CondominioAccesso ai documenti condominiali: il ricorso urgente richiede un danno concreto e irreparabile

Agosto 25, 2026

Il diritto di accesso del singolo condomino alla documentazione condominiale ha oggi un fondamento testuale negli artt. 1129, commi 2 e 7, 1130, n. 9, e 1130‑bis c.c., che prevedono: obbligo di indicare luogo, giorni e orari in cui visionare registri e documenti; obbligo di far transitare tutte le somme su conto corrente intestato al condominio, con diritto di visione degli estratti; diritto di visionare i giustificativi di spesa “in ogni tempo” ed estrarne copia a proprie spese; obbligo di conservazione decennale delle scritture. La giurisprudenza di legittimità e di merito più recente conferma che: l’accesso è molto ampio, non limitato all’assemblea, non necessita di motivazione, ma va esercitato secondo correttezza ex art. 1175 c.c., senza intralciare l’amministrazione né gravare il condominio di costi di ricerca, copia e spedizione.

 

2. Modalità di esercizio e rimedi “ordinari” contro il rifiuto

L’accesso deve avvenire, di regola, presso i locali in cui la documentazione è custodita, nei giorni e orari comunicati dall’amministratore; questi è tenuto a “rendere disponibile” la documentazione, non a farsi carico di ricerche, scansioni e invii personalizzati, salvo diverso accordo. Il rifiuto o il ritardo ingiustificato, specie se incidente sulla preparazione di un’assemblea o sull’approvazione del rendiconto, può integrare grave irregolarità rilevante ai fini della revoca giudiziale dell’amministratore e viziare la delibera, determinandone l’annullabilità per violazione del procedimento formativo della volontà assembleare. In tali casi il rimedio fisiologico è l’impugnazione della delibera ex art. 1137 c.c. e/o la revoca dell’amministratore, non necessariamente la tutela d’urgenza.

 

3. Presupposti del ricorso ex art. 700 c.p.c. in materia condominiale

L’art. 700 c.p.c. presuppone, oltre al fumus boni iuris (nella specie, il diritto di accesso fondato sugli artt. 1129, 1130, 1130‑bis c.c.), un periculum in mora concreto, imminente e irreparabile, che non è in re ipsa nella mera mancata ostensione dei documenti. La tutela è atipica e residuale: è ammissibile solo quando non vi siano misure tipiche idonee o quando queste non siano sufficienti a prevenire il pregiudizio specifico lamentato. In giurisprudenza si sottolinea che l’irreparabilità del danno non coincide con il semplice ritardo nell’accesso, ma richiede che il mancato immediato reperimento dei documenti determini la perdita definitiva di una facoltà (es. decadenza da impugnazioni) o un vulnus non rimediabile con successivi rimedi ordinari o risarcitori.

 

4. Orientamenti recenti e principio sul periculum in mora

Le decisioni di merito più recenti in tema di accesso ai documenti condominiali convergono nel ritenere:

 

il diritto di visione e copia “in ogni tempo”, con onere del condomino di recarsi presso lo studio e onere dell’amministratore di consentire l’accesso in tempi ragionevoli, pena anche annullabilità delle delibere fondate su documenti non messi a disposizione;

la possibilità di ricorso monitorio o di ingiunzione di consegna, ove l’amministratore persista nell’inerzia.

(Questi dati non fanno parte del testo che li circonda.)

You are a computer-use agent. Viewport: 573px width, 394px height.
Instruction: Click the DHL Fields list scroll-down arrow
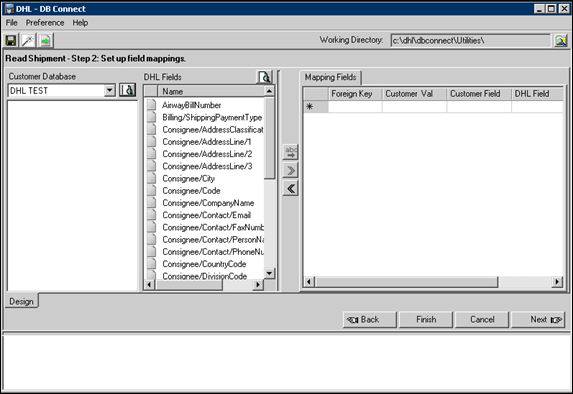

Alla luce dei principi generali sull’art. 700 c.p.c., il periculum non si presume: la sola violazione del diritto di accesso non basta; occorre allegare e provare uno specifico pregiudizio imminente e irreparabile (es. rischio di decadenza ex art. 1137 c.c., o blocco della continuità gestionale per mancata consegna da parte dell’amministratore cessato).